Deconstruction has always been a guiding force for Fernando Garcia and Laura Kim at Monse. The first look of their first runway show was a mini dress that mimicked a men’s shirt wrapped around the shoulders—a harbinger of things to come. “There’s always that element of undressing,” Garcia says. Fall 2022 adds a new layer to that conceal-and-reveal concept. The key print in the collection is inspired by wheatpaste posters in Paris that were ripped, revealing all the layers of advertisements past underneath. The individual elements of this print—a mishmash of tapestries and ornate florals—also call to mind old aristocratic decor.
In fact, Tudor England also influenced this season, which is evident in the corsets. Done up in sheer black mesh and jersey, it all feels youthful, with a little punk undercurrent. Some of the dresses and sweaters have potential cutouts that can be exposed or closed via hook-and-eye closures.

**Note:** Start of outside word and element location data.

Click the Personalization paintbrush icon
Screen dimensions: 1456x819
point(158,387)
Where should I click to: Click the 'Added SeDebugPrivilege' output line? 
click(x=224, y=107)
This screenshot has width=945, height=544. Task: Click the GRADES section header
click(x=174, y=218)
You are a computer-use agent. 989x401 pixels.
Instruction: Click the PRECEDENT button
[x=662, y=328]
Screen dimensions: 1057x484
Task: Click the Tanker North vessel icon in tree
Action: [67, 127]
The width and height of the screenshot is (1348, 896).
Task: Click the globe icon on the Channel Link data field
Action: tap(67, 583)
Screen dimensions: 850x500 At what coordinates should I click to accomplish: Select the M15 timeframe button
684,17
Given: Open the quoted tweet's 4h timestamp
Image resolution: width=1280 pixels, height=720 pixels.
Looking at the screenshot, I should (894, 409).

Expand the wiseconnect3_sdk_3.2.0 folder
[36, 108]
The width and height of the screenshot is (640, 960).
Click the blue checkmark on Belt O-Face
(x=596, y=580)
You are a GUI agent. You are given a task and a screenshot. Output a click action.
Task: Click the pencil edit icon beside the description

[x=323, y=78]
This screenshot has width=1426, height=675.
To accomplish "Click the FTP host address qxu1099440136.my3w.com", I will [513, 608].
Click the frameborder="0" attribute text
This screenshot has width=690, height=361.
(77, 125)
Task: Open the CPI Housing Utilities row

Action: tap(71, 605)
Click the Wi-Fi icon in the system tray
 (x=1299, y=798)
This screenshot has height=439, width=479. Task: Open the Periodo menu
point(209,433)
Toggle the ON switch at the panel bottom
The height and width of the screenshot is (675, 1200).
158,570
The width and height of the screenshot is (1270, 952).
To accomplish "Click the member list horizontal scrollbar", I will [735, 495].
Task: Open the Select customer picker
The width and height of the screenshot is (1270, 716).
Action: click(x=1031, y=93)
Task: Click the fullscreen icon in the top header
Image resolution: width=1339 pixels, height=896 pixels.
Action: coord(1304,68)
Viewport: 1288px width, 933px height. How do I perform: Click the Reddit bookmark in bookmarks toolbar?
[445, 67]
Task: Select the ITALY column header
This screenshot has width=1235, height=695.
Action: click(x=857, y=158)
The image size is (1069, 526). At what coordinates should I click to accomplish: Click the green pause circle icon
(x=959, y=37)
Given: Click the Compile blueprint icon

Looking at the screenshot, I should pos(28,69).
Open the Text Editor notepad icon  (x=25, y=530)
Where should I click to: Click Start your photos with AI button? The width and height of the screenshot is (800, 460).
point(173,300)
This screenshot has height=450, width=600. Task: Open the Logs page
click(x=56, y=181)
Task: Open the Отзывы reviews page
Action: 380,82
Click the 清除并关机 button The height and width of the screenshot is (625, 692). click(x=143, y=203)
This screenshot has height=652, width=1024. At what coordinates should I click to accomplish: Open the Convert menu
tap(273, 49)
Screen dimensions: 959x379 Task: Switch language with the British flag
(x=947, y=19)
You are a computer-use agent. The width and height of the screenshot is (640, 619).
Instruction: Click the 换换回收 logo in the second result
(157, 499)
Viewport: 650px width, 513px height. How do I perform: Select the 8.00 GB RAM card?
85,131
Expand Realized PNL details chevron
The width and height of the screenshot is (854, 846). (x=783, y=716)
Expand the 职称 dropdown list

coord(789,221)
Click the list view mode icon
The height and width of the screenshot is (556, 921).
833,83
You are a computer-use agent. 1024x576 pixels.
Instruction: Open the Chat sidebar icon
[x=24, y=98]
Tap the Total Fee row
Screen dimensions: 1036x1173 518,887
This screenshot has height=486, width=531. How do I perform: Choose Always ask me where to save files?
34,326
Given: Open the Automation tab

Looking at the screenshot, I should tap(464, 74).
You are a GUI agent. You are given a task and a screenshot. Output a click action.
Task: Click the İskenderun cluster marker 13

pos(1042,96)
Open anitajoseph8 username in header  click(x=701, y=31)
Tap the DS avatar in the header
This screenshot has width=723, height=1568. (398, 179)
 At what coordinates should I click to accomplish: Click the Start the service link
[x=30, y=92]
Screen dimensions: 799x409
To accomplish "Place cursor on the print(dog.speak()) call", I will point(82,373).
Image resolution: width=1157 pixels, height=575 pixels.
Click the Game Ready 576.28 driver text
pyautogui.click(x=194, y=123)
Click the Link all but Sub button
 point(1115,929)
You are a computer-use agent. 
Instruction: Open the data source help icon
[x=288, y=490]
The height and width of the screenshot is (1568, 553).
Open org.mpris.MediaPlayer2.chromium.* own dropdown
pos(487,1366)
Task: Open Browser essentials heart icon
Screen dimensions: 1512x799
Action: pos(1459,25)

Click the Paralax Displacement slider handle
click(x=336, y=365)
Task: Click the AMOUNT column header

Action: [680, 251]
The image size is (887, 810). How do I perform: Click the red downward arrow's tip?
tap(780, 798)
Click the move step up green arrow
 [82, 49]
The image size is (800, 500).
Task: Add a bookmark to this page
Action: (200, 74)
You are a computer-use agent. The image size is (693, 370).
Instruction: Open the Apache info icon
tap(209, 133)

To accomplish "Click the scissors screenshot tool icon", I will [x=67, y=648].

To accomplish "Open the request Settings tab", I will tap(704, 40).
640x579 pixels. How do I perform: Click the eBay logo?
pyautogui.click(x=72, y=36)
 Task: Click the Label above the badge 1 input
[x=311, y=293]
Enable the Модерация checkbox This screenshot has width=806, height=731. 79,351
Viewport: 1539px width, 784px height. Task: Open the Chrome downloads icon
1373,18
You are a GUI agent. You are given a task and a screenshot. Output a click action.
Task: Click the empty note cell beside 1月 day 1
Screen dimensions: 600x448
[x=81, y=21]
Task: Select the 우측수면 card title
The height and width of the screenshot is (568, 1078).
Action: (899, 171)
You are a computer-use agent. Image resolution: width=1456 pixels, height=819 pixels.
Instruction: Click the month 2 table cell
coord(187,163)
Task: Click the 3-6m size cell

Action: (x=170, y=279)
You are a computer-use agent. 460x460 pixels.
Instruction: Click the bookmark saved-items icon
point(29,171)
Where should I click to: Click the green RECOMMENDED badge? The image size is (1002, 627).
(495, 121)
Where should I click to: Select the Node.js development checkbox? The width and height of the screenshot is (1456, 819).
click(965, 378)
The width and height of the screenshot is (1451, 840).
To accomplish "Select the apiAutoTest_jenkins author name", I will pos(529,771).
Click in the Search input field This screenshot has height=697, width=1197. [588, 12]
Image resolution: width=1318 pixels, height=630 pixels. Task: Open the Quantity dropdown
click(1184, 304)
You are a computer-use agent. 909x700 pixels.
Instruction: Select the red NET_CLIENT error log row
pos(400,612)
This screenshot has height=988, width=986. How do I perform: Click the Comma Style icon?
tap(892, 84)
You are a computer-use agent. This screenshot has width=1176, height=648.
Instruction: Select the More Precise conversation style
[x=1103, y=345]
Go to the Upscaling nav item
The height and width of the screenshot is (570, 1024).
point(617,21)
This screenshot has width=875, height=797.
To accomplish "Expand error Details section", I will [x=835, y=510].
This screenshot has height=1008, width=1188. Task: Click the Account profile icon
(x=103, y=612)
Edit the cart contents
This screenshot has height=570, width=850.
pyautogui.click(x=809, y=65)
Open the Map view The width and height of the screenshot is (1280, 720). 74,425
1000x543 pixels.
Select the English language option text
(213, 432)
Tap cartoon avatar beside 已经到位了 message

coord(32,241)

A dress with a red houndstooth skirt and a leather bodice is separated at the empire-waist by such hooks; the wearer can choose how much or how little they want to reveal. Similarly, the moto jackets have sleeves that can be unzipped to show a little shoulder, or a sliver of sweater.
The most classically Monse item is the closing black dress, which features a triangle of a beige corset. Complete with laces up the front and at the shoulder, it stops short of being fussy. Maybe because the ties end in metal aglets like shoelaces, it looks glamorous, yet relaxed.